Two men have been charged with conspiracy to commit wire fraud and money laundering "in connection with a million-dollar plan to defraud purchasers of NFTs advertised as Frosties," according to the US Justice Department.

Ethan Nguyen and Andre Llacuna, the suspects, were accused of misrepresenting to NFTs customers about promised benefits and removing cryptocurrency earnings from the Frosties account in several transactions.

Investigators dug into the relevant record of transactions permanently preserved on Ethereum's blockchain and studied the corresponding transfers to Coinbase accounts, which revealed their true identities.

Rugpulled $1.1 Million NFT Project

According to the court's criminal complaint, a total of 8,888 Frosties tokens worth around $1.1 million were sold out 48 minutes after the public sale began on January 9, 2022. Each NFT cost 0.04 ETH, which was roughly $130 at the time.

"The profits of the Frosties NFT sale that had been transferred to Frosties Wallet Address-1 were subsequently transferred to a different cryptocurrency wallet address ("Fraud Wallet Address-1") about three hours after the sale," according to the complaint.

The investigators eventually discovered that 356.56 ETH was transmitted to the "Fraud wallet address."

Nguyen and Llacuna also did not fulfill the benefits advertised to NFT buyers and transferred the bitcoins to wallets under their control, according to the DOJ news release.

Identifying the Perpetrators of the Fraud

Investigators from the IRS-CI matched Nguyen and Llacuna's IP addresses used for marketing Frosties on Discord with Coinbase accounts.

Law enforcement was able to determine the identities of account holders because to the KYC criteria established by the US exchange on its customers.

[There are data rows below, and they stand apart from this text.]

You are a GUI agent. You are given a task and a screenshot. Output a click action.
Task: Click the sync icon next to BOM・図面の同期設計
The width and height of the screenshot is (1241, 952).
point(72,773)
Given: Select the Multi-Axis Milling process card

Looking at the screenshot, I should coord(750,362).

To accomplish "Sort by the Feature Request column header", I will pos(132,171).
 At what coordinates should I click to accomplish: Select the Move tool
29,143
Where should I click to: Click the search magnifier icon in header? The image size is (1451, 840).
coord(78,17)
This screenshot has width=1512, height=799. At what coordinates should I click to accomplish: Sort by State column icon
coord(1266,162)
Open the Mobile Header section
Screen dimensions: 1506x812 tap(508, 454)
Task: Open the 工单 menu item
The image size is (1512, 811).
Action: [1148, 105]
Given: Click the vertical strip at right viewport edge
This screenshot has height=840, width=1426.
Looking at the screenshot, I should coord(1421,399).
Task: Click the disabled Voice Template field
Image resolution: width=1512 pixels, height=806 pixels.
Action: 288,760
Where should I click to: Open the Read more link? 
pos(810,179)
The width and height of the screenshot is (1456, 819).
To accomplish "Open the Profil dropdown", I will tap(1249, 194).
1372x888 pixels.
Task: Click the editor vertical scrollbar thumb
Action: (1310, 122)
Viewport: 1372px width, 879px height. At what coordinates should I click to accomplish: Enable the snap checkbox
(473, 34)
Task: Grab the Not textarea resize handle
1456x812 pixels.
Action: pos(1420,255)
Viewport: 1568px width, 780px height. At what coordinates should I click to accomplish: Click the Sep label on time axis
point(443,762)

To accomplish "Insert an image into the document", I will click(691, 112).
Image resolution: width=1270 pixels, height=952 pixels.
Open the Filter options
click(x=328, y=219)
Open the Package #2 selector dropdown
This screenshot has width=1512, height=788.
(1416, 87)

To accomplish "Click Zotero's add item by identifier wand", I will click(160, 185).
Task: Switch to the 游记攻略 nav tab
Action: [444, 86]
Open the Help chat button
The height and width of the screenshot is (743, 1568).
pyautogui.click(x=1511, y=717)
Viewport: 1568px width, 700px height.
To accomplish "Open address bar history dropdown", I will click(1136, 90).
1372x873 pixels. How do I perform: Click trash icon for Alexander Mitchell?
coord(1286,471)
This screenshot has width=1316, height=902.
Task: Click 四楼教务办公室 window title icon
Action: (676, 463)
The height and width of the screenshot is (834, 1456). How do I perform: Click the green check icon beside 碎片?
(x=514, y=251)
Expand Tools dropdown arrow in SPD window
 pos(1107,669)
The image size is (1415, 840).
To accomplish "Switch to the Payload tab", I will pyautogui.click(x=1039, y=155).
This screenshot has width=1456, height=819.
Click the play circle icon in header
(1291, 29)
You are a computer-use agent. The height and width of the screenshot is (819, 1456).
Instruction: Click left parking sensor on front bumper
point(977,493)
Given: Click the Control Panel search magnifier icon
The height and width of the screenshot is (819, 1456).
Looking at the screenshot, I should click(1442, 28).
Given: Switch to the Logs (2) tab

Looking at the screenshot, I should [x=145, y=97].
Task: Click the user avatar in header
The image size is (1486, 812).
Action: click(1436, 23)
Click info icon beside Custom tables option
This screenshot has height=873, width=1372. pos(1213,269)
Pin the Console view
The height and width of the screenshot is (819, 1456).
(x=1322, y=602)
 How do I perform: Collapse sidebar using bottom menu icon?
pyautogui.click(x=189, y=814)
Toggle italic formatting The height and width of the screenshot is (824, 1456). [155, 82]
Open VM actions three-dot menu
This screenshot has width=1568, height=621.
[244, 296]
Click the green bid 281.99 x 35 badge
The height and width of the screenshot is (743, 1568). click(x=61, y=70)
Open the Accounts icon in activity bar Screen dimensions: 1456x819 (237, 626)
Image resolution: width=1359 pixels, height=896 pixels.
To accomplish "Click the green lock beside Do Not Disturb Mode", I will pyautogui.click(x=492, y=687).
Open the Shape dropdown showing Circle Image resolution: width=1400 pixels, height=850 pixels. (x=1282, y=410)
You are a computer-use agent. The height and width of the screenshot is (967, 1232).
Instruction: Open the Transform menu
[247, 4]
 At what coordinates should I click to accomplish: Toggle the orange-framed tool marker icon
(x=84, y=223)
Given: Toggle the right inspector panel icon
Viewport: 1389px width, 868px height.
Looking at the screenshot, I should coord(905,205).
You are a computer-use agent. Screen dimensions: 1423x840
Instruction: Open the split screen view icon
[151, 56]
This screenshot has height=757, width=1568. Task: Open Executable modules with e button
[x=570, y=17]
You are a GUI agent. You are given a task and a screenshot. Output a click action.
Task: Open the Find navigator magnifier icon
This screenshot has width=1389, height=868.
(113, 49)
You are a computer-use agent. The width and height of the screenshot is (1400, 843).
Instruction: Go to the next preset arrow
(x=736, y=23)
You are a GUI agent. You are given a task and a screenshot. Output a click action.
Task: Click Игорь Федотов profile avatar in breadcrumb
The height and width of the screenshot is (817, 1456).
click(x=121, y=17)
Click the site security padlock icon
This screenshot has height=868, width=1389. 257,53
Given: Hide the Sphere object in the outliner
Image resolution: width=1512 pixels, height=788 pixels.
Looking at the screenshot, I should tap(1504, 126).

Investigators were able to track down the activity related with the fraudulent wallet address and successfully identify transfers between Coinbase accounts and the fraudulent wallet tied to Frosties funds.

Before being apprehended in Los Angeles, Nguyen and Llacuna were planning to begin a new NFT fraud called "Embers." It was expected to go live on March 26, 2022, and produce up to $1.5 million in digital assets in additional revenue.

Nguyen and Llacuna, who have been charged with fraud and money laundering, are seen as an early indicator of US law enforcement stepping up its resources and instruments to combat NFT rug pulls.